Aufgabe 1:
Übersetze den Satz „Oder vielleicht kann es sogar selbst jemand beschreiben.“ aus dem Forenthread zum Regeneffekt ins Englische.
Aufgabe 2:
Gib den Abschnitt des Forenthreads zum Regeneffekt, der mit „## LoN_Nemesis (28.“ beginnt und bis einschließlich „Redfrettchen (28. Sep 2006)“ weitergeht, erneut wieder und tausche darin „Regen“ gegen „Schnee“ aus.
Aufgabe 3:
Schreib den Forenthread zum Regeneffekt im Anschluss an seinen letzten Satz weiter.

# Regen Effekt in 2D Spiel



## LoN_Nemesis (28. Sep 2006)

Hallo,

ich hab relativ lang bei Google gesucht aber nichts gefunden ausser einige Hinweise auf Bücher. Hat jemand einen Link zu einem Tutorial, in dem beschrieben wird wie man einigermassen realistisch aussehenden Regen in einen 2D Spiel hinbekommt? Oder vielleicht kann es sogar selbst jemand beschreiben.

Ich hab es mal selbst intuitiv versucht und zufallsmässig graue Streifen auf den Bildschirm gemalt, sieht leider null aus wie Regen  Wäre für jede Hilfe dankbar.


----------



## Redfrettchen (28. Sep 2006)

Hi,
ach, das erinnert mich an die guten alten, prozeduralen TCL-Zeiten, damit konnte man Schnee richtig einfach malen...

Datenabschnitt:
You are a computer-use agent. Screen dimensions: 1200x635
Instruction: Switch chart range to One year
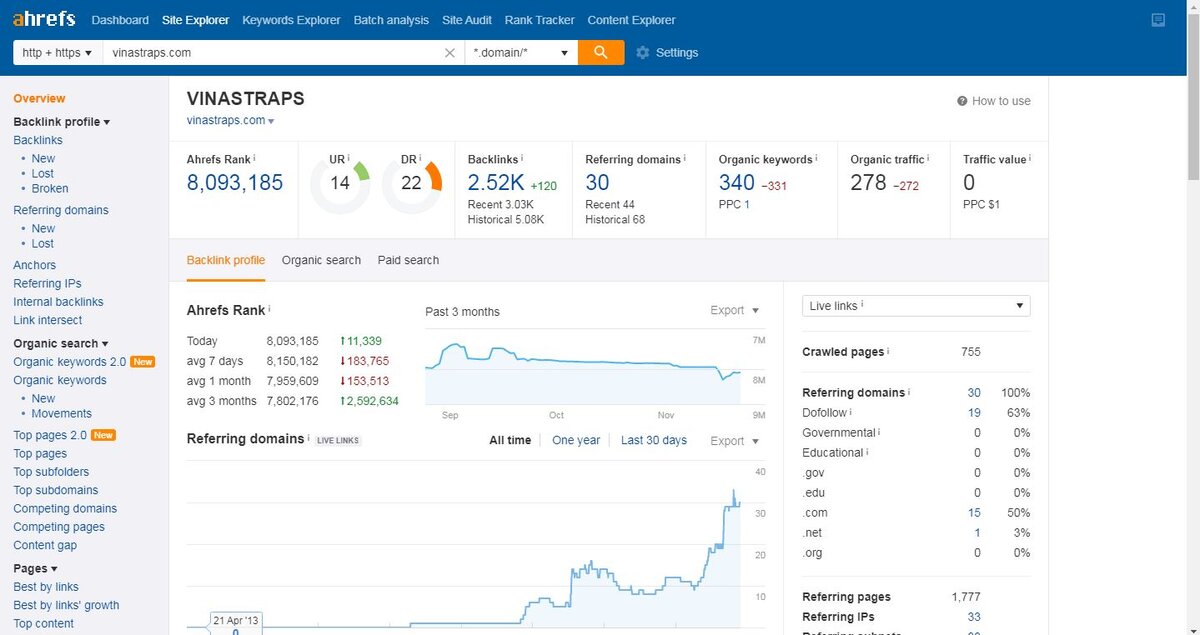(x=576, y=440)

Antwort 1:
Or maybe someone could even describe it themselves.

Antwort 2:
## LoN_Nemesis (28. Sep 2006)

Hallo,

ich hab relativ lang bei Google gesucht aber nichts gefunden ausser einige Hinweise auf Bücher. Hat jemand einen Link zu einem Tutorial, in dem beschrieben wird wie man einigermassen realistisch aussehenden Schnee in einen 2D Spiel hinbekommt? Oder vielleicht kann es sogar selbst jemand beschreiben.

Ich hab es mal selbst intuitiv versucht und zufallsmässig graue Streifen auf den Bildschirm gemalt, sieht leider null aus wie Schnee  Wäre für jede Hilfe dankbar.


----------



## Redfrettchen (28. Sep 2006)

Antwort 3:
Oh well, im Grunde ganz viele ähnlich gerichtete (von mir aus auch parallele) Linien zufällig malen und sich die Koordinaten jedes Tropfens in einer ArrayList von unten nach oben geordnet merken (also die schon ganz unten im Bild sind sind ganz vorne). In jedem Tick der Hauptschleife wird die Position jedes Tropfens in die Fallrichtung verändert und der weiter gefallene Tropfen gemalt. Tropfen, die nicht mehr zu sehen sind, werden neu ausgewürfelt (am besten nimmt man sich als Zielfeld einen Bereich außerhalb des Bildes, so dass die Tropfen natürlich aus diesem nachfallen) und in die Liste einsortiert.

So würd ich das machen.


----------



## LoN_Nemesis (28. Sep 2006)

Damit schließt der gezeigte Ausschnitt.